= Erluin of Cambrai =

Erluin or Erlwin (died 1012) was the bishop of Cambrai from 995. In 1007 he acquired secular authority in the county of the Cambrésis from the Emperor Henry II.

Erluin studied in the famous school of Liège, where he became archdeacon under Bishop Notker (972–1008), who procured his election to the bishopric of Cambrai.

In 1006, Count Baldwin IV of Flanders invaded the Empire and captured Valenciennes. Erluin appealed to the emperor, who invaded Flanders, captured Ghent and threatened to take the city's relics, but Baldwin remained in possession of Valenciennes. Erluin also appealed to Baldwin's lord, King Robert II of France, whose troops looted Arras, but forced Baldwin to abandon Valenciennes in 1007. The next year (1008), Erluin, supported by the emperor and the leading men of Lower Lorraine, arranged the reform of the Abbey of Saint-Vaast under the famous reforming monk Richard of Saint-Vanne.

In 1007, Henry gave Erluin comital authority in the entire region of the Cambrésis, to the chagrin of Walter of Lens, the castellan of Arras and a leading regional nobleman. The bishops of Cambrai had possessed comital authority within the city itself since 948, when the Emperor Otto I granted it to Bishop Fulbert (934–56) for his successful defence of the city from the Magyar invaders in 945.

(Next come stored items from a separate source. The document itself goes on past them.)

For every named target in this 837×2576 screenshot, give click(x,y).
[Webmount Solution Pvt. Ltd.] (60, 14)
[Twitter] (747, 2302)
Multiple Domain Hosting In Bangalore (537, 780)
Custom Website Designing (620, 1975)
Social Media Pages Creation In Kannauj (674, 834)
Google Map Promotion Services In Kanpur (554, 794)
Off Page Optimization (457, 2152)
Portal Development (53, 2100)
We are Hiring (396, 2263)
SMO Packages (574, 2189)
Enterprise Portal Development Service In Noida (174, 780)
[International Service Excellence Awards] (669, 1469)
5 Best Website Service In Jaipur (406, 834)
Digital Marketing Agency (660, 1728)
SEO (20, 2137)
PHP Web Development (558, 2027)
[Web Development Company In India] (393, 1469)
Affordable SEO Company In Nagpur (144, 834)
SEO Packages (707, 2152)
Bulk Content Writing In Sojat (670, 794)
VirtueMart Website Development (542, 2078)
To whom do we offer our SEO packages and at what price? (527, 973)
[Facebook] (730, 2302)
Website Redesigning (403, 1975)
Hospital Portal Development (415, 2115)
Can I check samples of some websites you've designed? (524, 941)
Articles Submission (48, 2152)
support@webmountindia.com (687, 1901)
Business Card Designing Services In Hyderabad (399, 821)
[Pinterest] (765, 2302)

In 1011, Erluin refused a request by the dying castellan of Arras that his son, Walter II, be enfeoffed with his lands by the bishop in exchange for an oath of fealty. The bishop demanded reparations for the various injustices the castellan had committed. The castellan failed to get his vassals and allies, including the count of Flanders, to fight before he died; Walter II swore the oath. Erluin died soon after, and was succeeded by Gerard of Florennes.